Apple Inc. (AAPL) patent activity reveals continued focus on fitness, touch-based controls

Apple Inc.’s (NASDAQ:AAPL) patent activity today gave an additional confirmation of the technology giant’s continued interest in both fitness tracking products and new ways to implement touch-based control systems. Apple was granted a patent for health and fitness tracking earphones and earbuds by the United States Patent and Trademark Office (USPTO), completing a patent filing originally made six years ago in 2008. The USPTO also granted an important patent for touch-based controls to be placed in a MacBook’s bezel.

The first of these patents awards, and probably the one most intimately tied to Apple’s (AAPL) rumored release of the iWatch and other health related products, is for fitness tracking earphones. Patent number 8,655,004 is entitled “Sports Monitoring System for Headphones, Earbuds, and/or Headsets,” and describes a miniaturized monitoring system which would measure such factors as “user activity,” heart rate, temperature, and perspiration.

AppleThe patent indicates that the system would also include gesture controls which would send commands to a second device based on the user’s head movements. Though the second device is not specified, this feature could potentially be linked to iWatch functionality if the “Sports Monitoring System” is ever produced in reality. The patent’s assignee is, naturally, Apple Inc. (AAPL). The inventors of record are Christopher Prest and Quin C. Hoellwarth. Mr. Prest is a Manager of Product Design at Apple, educated at the University of Cambridge.

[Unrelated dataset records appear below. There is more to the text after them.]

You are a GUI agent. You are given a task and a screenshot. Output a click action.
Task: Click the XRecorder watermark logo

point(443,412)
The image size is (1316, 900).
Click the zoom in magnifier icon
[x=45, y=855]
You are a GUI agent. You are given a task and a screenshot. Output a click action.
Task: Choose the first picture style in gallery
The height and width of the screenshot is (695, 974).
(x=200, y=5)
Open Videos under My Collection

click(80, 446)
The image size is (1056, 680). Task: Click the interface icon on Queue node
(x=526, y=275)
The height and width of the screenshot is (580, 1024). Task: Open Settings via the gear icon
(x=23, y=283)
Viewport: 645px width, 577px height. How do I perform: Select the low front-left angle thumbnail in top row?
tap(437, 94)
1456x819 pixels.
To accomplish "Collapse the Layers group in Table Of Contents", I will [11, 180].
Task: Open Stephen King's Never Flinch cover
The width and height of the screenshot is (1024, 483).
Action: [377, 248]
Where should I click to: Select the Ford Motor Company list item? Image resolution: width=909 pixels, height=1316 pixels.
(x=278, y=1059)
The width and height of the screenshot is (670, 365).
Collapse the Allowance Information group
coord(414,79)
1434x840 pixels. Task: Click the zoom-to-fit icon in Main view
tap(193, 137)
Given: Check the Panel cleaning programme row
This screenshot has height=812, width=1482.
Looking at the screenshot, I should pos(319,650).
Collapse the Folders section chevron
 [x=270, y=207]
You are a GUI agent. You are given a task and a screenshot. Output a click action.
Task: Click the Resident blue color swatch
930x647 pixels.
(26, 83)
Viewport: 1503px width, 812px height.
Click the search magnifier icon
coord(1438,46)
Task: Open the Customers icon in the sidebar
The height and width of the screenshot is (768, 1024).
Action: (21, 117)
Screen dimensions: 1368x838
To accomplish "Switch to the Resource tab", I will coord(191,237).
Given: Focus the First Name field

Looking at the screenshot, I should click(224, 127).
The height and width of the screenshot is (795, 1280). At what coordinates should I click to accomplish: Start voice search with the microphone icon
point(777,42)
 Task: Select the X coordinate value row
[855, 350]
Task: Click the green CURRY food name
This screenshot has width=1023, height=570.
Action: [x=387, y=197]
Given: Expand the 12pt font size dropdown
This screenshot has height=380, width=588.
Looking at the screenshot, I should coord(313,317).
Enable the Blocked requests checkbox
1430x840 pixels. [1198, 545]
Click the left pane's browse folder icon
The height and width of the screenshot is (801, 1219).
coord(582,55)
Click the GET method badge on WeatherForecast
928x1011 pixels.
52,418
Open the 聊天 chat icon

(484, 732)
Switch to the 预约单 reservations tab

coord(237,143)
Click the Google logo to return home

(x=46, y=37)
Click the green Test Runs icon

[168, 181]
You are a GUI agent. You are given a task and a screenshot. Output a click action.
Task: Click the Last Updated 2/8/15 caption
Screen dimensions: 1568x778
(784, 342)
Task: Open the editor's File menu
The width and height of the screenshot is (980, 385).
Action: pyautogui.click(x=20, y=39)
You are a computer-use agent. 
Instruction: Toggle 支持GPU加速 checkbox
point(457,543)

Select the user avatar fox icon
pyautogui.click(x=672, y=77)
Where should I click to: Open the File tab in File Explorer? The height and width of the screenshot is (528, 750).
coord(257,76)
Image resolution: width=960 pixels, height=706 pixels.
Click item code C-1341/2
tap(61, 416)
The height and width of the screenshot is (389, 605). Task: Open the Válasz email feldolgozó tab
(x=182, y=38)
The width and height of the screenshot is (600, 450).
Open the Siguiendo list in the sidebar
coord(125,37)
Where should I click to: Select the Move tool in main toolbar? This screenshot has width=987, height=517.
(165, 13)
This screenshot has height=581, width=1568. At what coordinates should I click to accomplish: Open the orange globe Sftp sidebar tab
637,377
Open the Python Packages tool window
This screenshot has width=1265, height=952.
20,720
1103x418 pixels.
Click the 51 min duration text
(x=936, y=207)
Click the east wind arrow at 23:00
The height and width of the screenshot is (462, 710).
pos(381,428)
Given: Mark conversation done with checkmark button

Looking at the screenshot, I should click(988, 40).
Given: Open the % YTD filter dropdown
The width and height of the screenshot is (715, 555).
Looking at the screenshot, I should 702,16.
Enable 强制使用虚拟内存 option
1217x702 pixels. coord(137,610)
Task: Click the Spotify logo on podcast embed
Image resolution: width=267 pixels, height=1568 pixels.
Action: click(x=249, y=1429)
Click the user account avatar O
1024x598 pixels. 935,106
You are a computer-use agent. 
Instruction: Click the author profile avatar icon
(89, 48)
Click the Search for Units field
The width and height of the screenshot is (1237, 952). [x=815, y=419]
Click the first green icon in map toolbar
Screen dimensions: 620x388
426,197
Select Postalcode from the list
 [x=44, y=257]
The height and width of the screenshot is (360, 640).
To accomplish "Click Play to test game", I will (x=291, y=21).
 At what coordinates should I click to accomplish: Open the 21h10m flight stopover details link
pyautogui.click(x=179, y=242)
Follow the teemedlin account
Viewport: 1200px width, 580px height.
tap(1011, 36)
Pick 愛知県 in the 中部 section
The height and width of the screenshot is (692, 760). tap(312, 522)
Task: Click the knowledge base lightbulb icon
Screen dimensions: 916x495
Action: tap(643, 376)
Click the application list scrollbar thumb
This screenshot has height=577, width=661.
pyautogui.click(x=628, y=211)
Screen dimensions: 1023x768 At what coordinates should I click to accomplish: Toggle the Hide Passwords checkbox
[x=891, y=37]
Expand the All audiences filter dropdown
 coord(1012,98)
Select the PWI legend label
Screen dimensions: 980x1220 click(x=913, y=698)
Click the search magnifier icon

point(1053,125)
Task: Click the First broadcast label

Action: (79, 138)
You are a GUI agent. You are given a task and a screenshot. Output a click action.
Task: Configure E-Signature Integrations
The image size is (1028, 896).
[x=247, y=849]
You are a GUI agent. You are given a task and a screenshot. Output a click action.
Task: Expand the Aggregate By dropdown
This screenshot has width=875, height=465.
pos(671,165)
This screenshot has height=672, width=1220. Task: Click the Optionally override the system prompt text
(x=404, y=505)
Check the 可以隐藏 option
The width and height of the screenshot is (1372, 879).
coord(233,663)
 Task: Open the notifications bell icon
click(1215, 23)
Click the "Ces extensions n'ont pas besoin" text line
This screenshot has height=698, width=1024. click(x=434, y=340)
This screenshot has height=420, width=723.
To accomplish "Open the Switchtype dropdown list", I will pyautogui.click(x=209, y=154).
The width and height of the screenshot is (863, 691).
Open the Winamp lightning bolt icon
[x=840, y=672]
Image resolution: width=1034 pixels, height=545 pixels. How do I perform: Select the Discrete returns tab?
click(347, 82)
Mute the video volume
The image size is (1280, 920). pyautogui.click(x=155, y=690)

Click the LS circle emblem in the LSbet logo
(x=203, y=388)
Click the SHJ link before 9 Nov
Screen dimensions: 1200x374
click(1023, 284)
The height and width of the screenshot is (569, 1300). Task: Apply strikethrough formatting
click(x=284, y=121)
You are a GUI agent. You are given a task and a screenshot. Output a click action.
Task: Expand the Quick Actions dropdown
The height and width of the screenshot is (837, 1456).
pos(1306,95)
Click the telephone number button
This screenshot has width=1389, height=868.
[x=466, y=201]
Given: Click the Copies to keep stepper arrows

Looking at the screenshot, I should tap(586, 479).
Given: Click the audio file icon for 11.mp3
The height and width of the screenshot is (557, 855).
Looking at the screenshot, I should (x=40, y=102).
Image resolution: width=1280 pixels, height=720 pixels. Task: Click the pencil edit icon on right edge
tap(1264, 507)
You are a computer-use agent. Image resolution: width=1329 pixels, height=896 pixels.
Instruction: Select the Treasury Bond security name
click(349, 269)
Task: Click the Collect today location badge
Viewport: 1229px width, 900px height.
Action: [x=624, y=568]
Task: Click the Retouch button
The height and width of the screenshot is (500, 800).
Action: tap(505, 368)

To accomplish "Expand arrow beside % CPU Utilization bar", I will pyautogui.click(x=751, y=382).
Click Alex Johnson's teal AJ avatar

The other patent granted today, U.S. Patent No. 8,654,524, involves touch controls for a notebook computer which could be used on future iterations of the MacBook. This patent envisions placing touch sensors in the bezel around the screen and the notebook’s chassis itself, moving away from keyboard technology and towards expanded touch input methodology. The patent filing was carried out in August 2009, with four inventors, including Aleksandar Pance, Nicholas King, Duncan Kerr, and Brett Bilbrey.

Both of these patents tie in closely to Apple Inc. (AAPL) products that have been rumored to be nearing release, including solar-powered MacBooks and the much-bruited iWatch. The technology needed for each project is much more realistically available today than at the time the patents were filed, with continuing miniaturization of control and input systems being particularly important to the manufacture of any actual fitness-monitoring earbuds that that Cupertino firm might decide to produce now that their concepts are legally shielded.